Releases: AustralianBioCommons/gen3schemadev
Releases · AustralianBioCommons/gen3schemadev
v0.1.0
📦 gen3schemadev Release - Archival Milestone
This release archives the current state of the gen3schemadev
repository as it transitions to focus exclusively on data modeling and schema development. Previously, the repository supported tasks such as data generation, upload, synthetic file generation, and API-based data manipulation. These functionalities will no longer be the focus.
🔧 Release Details
🗂️ Repository Summary
This repository provides tools for automating processes in the Gen3 ecosystem, specifically:
- 📘 Data dictionary creation
- 📊 Data simulation
- ✅ Metadata validation
- 📤 Data submission
🔑 Key Features
1️⃣ gen3schemadev: Object-Relational Mapper for Gen3 Schemas
- Converts spreadsheets into YAML files for building Gen3 Data Dictionaries.

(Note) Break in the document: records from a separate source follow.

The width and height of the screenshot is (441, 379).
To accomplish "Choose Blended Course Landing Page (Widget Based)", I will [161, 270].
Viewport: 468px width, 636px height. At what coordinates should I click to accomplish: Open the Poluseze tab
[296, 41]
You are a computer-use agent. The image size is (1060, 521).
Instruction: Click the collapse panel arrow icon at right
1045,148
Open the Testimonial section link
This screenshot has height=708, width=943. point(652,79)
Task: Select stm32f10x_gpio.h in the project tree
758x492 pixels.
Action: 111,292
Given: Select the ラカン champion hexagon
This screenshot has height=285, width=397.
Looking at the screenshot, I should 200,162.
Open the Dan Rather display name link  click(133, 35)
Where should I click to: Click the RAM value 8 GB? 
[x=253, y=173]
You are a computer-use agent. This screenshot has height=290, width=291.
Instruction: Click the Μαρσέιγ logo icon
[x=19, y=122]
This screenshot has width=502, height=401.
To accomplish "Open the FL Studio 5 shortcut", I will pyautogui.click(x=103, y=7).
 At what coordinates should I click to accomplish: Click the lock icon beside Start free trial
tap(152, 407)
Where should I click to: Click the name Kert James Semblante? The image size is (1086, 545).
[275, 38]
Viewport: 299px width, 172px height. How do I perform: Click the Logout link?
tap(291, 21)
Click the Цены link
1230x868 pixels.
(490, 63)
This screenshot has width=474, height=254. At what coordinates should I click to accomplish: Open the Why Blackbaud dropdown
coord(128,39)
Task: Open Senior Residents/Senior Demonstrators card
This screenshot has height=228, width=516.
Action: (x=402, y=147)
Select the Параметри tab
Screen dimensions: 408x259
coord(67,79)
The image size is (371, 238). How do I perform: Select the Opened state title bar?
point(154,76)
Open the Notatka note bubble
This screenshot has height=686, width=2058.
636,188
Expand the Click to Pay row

- Example tool: sheet2yaml.py
2️⃣ Workflow for Editing Project Dictionaries
- Edits made in Google Sheets.
- YAML schemas generated and validated locally.
- Simulated data created, validated, and uploaded to Gen3.
- Indexing services configured to integrate new dictionaries.
3️⃣ sheet2yaml-CLI.py: Command-Line Tool
- Generates schemas from Google Sheets/tabs formatted according to the provided template.
4️⃣ Plausible Data Generator
- Enhances simulated data by replacing random values with plausible ones based on defined distributions.
- Input: JSON files and a CSV or Google Sheet describing plausible values.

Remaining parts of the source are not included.